Last night, I went to the shoppette to get a snack. I got a Lunchables pack and a bag of Reese’s Bites.

I get home, and my bag contains:

A Lunchables pack
A bag of York Peppermint bites

Freaked me out. Didn’t help that I got Silent Hill 4: The Room yesterday, either.

In 1966 I was with the 561st MP Company at Fort Myer, Virginia. I used to guard President Kennedy’s gravesite on the midnight shift. Just me and the Prez… eerie but awesome!

I have one somewhat like the coffee lady story…

This was when my parents and I lived in San Diego. We were at a Burger King in Fresno on the way back home from Yosemite, and I ordered my food, got my drink cup and walked off…without paying. The idea that I had to pay for my meal before I could fill up my drink and walk off had totally slipped my mind. The girl behind the counter said “Excuse me, you have to pay for this. Hello? Are you going to pay for that?” Finally I realized she was talking to me, came back to the counter and profusely apologized and paid.
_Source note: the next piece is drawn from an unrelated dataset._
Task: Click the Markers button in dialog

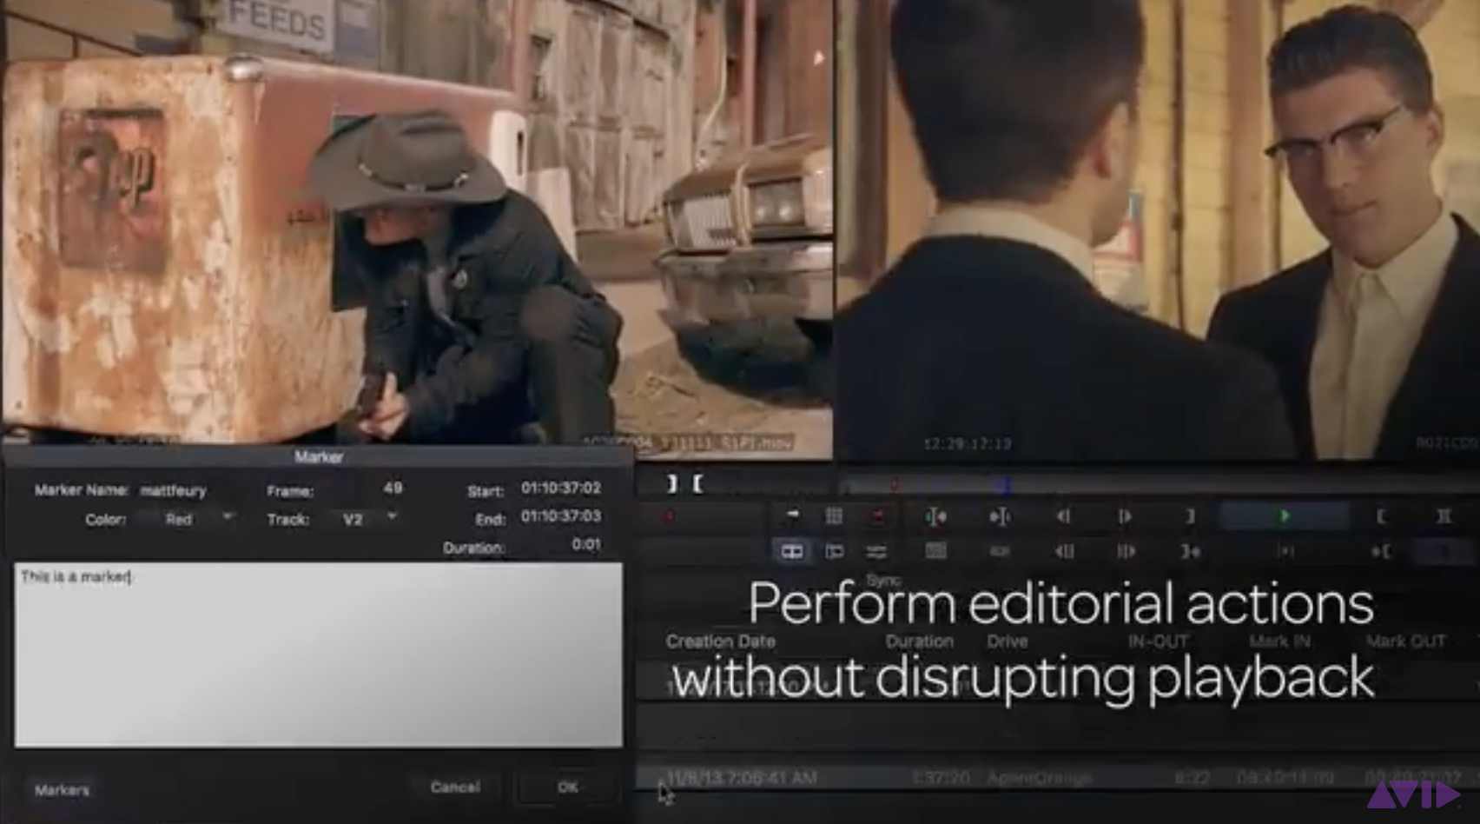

I was so embarrassed, but I remember my mother saying “well, at least you probably won’t have to see her again” [and relive the experience].

A couple months later, we were at a Padres baseball game back in San Diego. I go to the concession stands to get a hot dog and who do I see? The Fresno Burger King girl. Our eyes met and we exchanged looks of horror, and I walked off to buy a hot dog somewhere else.

If you google on “camera obscura” you should get a pretty good explanation. We went to a similar demonstration recently in a local park, but they just used a big, curtained box. Your experience sounds cooler, literally and figuratively.

Once I was wearing bright red pants and a little kid (about 2 years old) walked up to me and licked my pants. His mother was horrified but I guess they looked delicious.

Years ago I was in Mexico with some friends and driving by we saw what appeared to be a really nice whorehouse. There were all sorts of beautiful women around and some guys trying to hit on them. We decided to go in out of curiosity and ran into another group of Americans there that had also been curious. I got kinda alarmed though when one of them said they’d been told they were going to have to pay some large amout to leave or else they would be beaten up. The guy telling me this seemed very scared. I wasn’t having any of that, rounded up my friends and walked out. At the gate I asked one of the girls what was going on there. Apparently it had been a language /translation problem, no one was in any danger and it wasn’t a whorehouse but a Quinceanera for some girl.

EddyTeddyFreddy - I helped when my vet castrated Irish, too. I held his back leg up. About a month ago I was at my small animal vet with a sick dog. The vet is busy - she’s had a boxer come in for an emergency cesaerean. They have puppies coming out the wazoo (if the wazoo is a hole in the abdomen) so I ask if they need any help. I spent the next half hour helping to resuscitate puppies. The boxer ended up having 14 pups, with two being born dead (blocking the birth canal, hence the emergency C-section).

StG

Another wild and weird experience. I was with a small group of people for a float trip down a river in Alaska. We loaded our gear and started to climb into a large prop plane (an “Otter” IIRC). The pilot walks up and looks like Donald Sutherland, unshaven and in a ratty old brown bombers jacket. He pops on an old WWII vintage leather pilots helmet with the large goggles and we take off. I was sitting in the seat next to him with a full view out the windows ahead. As we approach a pass across the Brooks Range he says, “See them elk down there?” I look ahead and see a herd of elk in the pass. “Yeah”, I say. “Watch this!” he yells and puts the plane into a wild dive, throttle wide open, straight at the herd. He pulls up a few yards above the herd and scatters them in all directions, all the while screaming like a banshee! I must have been pale as a ghost! Needless to say, I was very glad to get on the ground again.